As can be seen from table 2, the final selected model included significant effects of mean respiratory rate [β = −1.09, SE = 0.54, 95% CI (−2.18, 0.00), p = 0.05], mean cardiac IBI [β = 1.90, SE = 0.62, 95% CI (0.65, 3.14), p < 0.01] and a significant interaction between mean skin conductance level and attention type [β = 3.40, SE = 1.15, 95% CI (1.11, 5.70), p < 0.01]. An increase in mean skin conductance level predicted an increase in mutual connectedness in the context of joint attention [β = 2.78, SE = 0.90, 95% CI (0.98, 4.58)] but not in the context of disjoint attention [β = −0.62, SE = 0.84, 95% CI (−2.30, 1.06)]. Figure 4a illustrates the significant fixed effects in the model. A post hoc comparison between the final selected model and a nesting model additionally including indices of dyadic physiological synchrony showed no significant improvement in log-likelihood: χ² (4) = 5.82, p = 0.21. We then ran similar automatic procedures to model mutual connectedness in response to the positive videos versus negative videos, respectively (see the electronic supplementary material).
Table 2.
Final selected model of changes in mutual connectedness from the neutral video to the positive and negative videos (n = 78 observations).

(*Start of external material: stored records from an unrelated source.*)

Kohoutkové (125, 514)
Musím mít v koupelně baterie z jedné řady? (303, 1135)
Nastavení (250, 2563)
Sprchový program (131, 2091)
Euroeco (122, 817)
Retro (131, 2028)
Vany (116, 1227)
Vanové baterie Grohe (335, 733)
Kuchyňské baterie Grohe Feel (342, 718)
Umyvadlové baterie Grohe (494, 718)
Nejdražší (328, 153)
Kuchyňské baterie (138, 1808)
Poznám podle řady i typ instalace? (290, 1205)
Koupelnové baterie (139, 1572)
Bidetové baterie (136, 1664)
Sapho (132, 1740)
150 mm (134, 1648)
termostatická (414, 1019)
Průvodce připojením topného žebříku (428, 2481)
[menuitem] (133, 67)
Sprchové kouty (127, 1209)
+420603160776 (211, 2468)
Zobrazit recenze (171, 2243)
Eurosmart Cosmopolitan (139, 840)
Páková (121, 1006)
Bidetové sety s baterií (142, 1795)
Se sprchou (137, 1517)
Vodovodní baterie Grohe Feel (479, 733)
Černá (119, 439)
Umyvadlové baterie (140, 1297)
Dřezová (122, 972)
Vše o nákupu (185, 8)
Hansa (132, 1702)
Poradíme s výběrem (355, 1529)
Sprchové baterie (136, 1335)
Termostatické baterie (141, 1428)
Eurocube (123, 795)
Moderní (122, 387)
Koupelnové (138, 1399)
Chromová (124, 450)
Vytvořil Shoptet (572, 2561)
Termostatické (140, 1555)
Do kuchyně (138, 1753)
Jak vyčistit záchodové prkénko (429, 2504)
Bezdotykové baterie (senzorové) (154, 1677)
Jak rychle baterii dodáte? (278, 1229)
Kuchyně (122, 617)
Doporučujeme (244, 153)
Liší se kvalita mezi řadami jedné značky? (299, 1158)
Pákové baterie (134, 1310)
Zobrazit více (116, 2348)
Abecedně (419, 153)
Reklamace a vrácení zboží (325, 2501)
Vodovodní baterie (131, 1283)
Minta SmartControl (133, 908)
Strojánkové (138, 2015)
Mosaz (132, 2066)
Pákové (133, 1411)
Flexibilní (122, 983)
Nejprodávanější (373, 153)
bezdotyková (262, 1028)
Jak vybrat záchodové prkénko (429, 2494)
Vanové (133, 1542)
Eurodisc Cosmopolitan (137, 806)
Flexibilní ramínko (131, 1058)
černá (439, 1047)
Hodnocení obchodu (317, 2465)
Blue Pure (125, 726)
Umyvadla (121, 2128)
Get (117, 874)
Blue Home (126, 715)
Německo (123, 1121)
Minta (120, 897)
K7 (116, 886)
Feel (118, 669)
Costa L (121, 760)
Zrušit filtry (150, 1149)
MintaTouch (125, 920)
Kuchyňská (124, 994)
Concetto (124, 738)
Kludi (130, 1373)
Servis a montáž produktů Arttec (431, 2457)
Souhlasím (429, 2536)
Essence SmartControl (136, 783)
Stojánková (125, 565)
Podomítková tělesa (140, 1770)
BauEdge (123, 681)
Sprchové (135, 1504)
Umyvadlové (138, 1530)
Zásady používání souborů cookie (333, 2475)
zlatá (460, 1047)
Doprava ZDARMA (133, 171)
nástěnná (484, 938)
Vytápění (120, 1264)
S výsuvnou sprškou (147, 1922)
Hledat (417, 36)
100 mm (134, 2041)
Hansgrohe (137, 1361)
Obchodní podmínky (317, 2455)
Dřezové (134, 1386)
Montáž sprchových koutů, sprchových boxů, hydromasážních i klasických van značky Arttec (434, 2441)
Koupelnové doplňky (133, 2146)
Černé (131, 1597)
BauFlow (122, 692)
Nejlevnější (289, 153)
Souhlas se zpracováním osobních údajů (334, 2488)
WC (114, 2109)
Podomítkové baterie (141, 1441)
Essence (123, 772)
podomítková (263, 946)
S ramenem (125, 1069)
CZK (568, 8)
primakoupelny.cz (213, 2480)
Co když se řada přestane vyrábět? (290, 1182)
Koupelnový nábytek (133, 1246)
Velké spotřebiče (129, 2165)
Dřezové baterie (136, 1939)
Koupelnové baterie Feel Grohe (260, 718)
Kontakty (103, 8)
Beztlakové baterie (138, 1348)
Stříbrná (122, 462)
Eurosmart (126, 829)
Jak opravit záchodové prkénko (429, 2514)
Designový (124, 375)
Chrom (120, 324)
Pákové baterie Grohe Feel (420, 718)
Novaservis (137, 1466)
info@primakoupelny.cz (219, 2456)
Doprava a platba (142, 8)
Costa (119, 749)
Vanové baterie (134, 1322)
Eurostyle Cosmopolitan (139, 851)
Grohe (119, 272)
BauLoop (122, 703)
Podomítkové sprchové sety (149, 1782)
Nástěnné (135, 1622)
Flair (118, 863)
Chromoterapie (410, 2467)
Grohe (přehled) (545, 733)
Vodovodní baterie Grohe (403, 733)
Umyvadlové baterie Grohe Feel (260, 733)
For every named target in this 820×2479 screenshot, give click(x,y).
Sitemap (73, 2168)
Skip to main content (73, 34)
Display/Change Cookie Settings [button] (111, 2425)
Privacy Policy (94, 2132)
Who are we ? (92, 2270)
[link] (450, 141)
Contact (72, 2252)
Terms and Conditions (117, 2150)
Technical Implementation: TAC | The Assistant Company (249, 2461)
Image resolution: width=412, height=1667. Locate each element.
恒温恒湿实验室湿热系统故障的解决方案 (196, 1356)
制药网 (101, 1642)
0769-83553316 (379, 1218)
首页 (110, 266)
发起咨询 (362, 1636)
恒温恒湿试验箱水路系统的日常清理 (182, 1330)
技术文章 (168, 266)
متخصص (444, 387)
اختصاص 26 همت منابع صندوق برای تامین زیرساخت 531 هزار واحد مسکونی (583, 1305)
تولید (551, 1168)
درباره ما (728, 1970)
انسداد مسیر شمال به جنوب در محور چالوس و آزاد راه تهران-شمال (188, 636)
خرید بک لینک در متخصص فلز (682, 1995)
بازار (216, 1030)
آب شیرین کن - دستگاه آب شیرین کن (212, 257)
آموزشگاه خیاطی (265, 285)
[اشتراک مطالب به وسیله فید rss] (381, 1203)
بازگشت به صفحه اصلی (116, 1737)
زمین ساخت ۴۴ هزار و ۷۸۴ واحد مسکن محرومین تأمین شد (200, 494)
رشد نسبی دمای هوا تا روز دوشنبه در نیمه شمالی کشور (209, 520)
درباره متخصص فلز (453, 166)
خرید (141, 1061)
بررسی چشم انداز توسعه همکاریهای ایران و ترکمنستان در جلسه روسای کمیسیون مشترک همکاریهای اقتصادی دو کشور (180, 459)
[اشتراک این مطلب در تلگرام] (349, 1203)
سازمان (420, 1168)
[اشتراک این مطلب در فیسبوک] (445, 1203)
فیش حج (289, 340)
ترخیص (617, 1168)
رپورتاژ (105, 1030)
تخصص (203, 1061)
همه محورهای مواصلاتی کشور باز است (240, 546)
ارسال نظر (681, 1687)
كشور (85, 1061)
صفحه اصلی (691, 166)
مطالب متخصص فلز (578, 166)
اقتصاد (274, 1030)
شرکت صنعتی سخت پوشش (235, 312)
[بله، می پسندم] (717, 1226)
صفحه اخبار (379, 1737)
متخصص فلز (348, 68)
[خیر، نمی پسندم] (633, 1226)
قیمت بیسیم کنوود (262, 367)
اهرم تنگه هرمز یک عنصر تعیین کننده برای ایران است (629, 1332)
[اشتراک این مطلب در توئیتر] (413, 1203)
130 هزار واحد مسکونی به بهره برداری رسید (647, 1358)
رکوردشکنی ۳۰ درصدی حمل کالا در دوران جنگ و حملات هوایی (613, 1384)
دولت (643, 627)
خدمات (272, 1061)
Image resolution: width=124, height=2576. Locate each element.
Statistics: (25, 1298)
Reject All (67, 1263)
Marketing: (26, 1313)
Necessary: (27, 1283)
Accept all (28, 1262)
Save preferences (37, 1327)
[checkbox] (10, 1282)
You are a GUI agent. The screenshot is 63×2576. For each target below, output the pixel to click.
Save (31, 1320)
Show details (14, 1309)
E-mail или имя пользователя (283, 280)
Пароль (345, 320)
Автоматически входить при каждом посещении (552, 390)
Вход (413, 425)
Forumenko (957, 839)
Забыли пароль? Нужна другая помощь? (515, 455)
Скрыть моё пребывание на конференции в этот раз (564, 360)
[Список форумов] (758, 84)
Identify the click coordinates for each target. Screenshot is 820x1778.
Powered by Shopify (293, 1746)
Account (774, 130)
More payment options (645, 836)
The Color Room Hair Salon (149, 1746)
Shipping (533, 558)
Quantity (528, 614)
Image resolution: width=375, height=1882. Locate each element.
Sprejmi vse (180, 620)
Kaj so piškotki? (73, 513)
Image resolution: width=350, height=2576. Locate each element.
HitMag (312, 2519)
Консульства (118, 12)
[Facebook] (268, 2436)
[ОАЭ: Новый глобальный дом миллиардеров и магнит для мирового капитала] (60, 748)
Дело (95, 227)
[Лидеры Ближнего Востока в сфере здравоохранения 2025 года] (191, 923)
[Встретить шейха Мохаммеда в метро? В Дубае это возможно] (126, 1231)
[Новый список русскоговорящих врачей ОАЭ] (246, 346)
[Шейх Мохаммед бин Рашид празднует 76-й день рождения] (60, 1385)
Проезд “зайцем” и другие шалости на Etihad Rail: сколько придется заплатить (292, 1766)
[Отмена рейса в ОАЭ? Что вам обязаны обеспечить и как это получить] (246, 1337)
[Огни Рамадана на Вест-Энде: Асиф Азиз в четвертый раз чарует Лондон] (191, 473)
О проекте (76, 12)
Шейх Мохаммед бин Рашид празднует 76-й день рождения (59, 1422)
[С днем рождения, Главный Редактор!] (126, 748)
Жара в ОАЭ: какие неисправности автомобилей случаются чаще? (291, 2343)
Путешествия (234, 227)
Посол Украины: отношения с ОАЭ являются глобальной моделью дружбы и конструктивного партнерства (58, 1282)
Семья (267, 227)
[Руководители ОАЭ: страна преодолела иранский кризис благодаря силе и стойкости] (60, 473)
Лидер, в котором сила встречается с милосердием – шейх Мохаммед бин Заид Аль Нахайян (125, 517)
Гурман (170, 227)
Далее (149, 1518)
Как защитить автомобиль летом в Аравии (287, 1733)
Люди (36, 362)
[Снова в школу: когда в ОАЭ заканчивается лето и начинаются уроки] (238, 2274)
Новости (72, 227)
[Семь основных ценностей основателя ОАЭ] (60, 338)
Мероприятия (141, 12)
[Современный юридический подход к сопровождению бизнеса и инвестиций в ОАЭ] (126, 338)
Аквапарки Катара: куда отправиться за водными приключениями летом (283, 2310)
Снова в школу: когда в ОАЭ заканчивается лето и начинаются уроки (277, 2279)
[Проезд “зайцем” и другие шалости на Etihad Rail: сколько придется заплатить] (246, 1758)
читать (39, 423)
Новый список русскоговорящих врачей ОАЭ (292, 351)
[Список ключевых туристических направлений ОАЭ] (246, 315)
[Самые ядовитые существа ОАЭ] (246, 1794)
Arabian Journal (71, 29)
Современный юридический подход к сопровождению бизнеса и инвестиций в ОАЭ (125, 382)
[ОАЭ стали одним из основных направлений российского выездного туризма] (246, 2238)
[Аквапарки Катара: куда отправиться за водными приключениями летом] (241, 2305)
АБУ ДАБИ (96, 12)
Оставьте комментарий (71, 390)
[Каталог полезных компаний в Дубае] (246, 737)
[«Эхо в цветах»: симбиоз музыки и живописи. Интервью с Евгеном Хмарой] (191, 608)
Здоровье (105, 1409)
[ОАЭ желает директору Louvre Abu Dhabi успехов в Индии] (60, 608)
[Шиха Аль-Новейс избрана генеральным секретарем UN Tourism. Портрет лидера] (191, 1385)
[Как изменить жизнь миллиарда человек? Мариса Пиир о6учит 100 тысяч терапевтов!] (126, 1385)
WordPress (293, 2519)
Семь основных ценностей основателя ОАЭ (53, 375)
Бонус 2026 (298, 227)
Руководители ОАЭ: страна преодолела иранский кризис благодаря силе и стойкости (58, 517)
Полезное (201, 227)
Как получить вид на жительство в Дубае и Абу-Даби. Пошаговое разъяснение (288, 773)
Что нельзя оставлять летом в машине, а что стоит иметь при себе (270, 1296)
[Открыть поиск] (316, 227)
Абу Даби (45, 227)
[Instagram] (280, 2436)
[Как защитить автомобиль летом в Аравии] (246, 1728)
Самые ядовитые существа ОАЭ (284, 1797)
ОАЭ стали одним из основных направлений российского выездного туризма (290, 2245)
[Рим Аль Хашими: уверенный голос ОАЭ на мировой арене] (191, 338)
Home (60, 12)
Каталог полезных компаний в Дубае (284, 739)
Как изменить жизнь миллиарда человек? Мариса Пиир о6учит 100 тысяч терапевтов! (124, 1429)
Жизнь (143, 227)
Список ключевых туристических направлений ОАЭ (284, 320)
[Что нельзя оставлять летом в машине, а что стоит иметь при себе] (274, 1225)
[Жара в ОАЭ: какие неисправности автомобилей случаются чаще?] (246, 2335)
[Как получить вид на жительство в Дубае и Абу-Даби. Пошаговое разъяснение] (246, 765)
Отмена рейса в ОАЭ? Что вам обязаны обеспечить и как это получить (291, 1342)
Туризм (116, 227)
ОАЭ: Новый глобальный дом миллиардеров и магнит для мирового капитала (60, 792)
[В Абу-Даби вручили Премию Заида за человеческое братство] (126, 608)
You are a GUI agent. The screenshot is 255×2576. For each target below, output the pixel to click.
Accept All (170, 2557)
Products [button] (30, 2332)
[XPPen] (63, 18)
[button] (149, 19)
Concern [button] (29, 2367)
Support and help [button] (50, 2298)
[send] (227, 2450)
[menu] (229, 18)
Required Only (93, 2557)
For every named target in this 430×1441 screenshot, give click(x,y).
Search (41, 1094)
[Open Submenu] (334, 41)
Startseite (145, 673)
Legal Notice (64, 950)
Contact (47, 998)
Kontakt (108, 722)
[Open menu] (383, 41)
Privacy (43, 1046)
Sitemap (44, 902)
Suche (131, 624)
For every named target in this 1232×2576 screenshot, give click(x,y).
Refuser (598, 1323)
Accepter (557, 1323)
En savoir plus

| statistical predictor | standardized estimate | standard error | 95% CI lower limit | 95% CI upper limit | p value |
|---|---|---|---|---|---|
| intercept | 6.56 | 1.18 | 4.14 | 8.97 | <0.001 |
| mean SC level × attention type | 3.40 | 1.15 | 1.11 | 5.70 | <0.01 |
| mean IBI | 1.90 | 0.62 | 0.65 | 3.14 | <0.01 |
| mean RSP rate | −1.09 | 0.54 | −2.18 | 0.00 | 0.05 |
| attention type (joint versus disjoint) | 0.90 | 1.65 | −2.47 | 4.27 | 0.59 |
| mean skin conductance level | −0.62 | 0.80 | −2.22 | 0.97 | 0.44 |
| random effects | |||||
| number of clusters (N dyads) | 39 | ||||
| residual variance (σ 2) | 10.77 | ||||
| random-intercept variance (τ 00) | 20.97 | ||||
| ICC | 0.66 | ||||
| model performance | |||||
| marginal R 2/conditional R 2 | 0.19/0.73 | ||||
CI, confidence interval; IBI, inter-beat interval; ICC, intra-class correlation; RSP, respiration; SC, skin conductance.
Figure 4.
(a) Significant fixed effects in the final selected model of mutual connectedness (changes from the neutral video to the positive and negative videos); (b) bivariate correlations between mutual connectedness (changes from the neutral video to the positive and negative videos) and mutual social identification (changes from the start to the end of the experiment). Points represent dyad-level data; lines represent fitted linear predictions; shaded areas represent 95% confidence intervals. Mutual connectedness is expressed in arbitrary units (a.u.) and physiological variables in normalized units (n.u.).
As illustrated in figure 4b , post hoc bivariate correlations corrected for multiple comparisons showed that mutual connectedness in response to the positive video, but not to the negative video, was marginally correlated with changes in mutual social identification, but only for dyads in joint attention: ρ = 0.42, p Holm = 0.10. The correlation between mutual connectedness in response to the positive video and mutual desire for future interactions for dyads in joint attention was non-significant after correction for multiple comparisons: ρ = 0.32, p Holm = 0.39. The full correlation tables are available in the electronic supplementary material.
4. Discussion
We explored the relationship between emotion and social bonding during shared experiences. In particular, we evaluated the effects of emotional intensity and joint attention on mutual prosocial attitudes within dyads. Overall, we found that joint attention and emotional intensity, indexed by dyadic physiological arousal, predicted social bonding between unacquainted individuals and that interpersonal alignment of emotions was not necessary for shared experiences to promote social bonding.
The results indicated that we successfully manipulated the mean intensity of emotional responses within dyads. The positive and negative videos were opposite to one another for subjective valence, and both were more subjectively and physiologically arousing than the neutral video. In particular, we found changes in heart rate, respiratory rate and skin conductance level that are congruent with previous reports of physiological responses to emotionally arousing stimuli [77,78]. Mean subjective valence within dyads also varied as a function of the attention manipulation: valence in response to the negative (resp. positive) video was more negative (resp. more positive) for joint attention than disjoint attention. This result matches previous evidence of the amplification of emotional experiences in the context of joint attention, which is due to increased allocation of cognitive resources to the processing of the stimulus [79]. In the present task, this result suggested that shared attention supporting social influence on emotion was successfully manipulated.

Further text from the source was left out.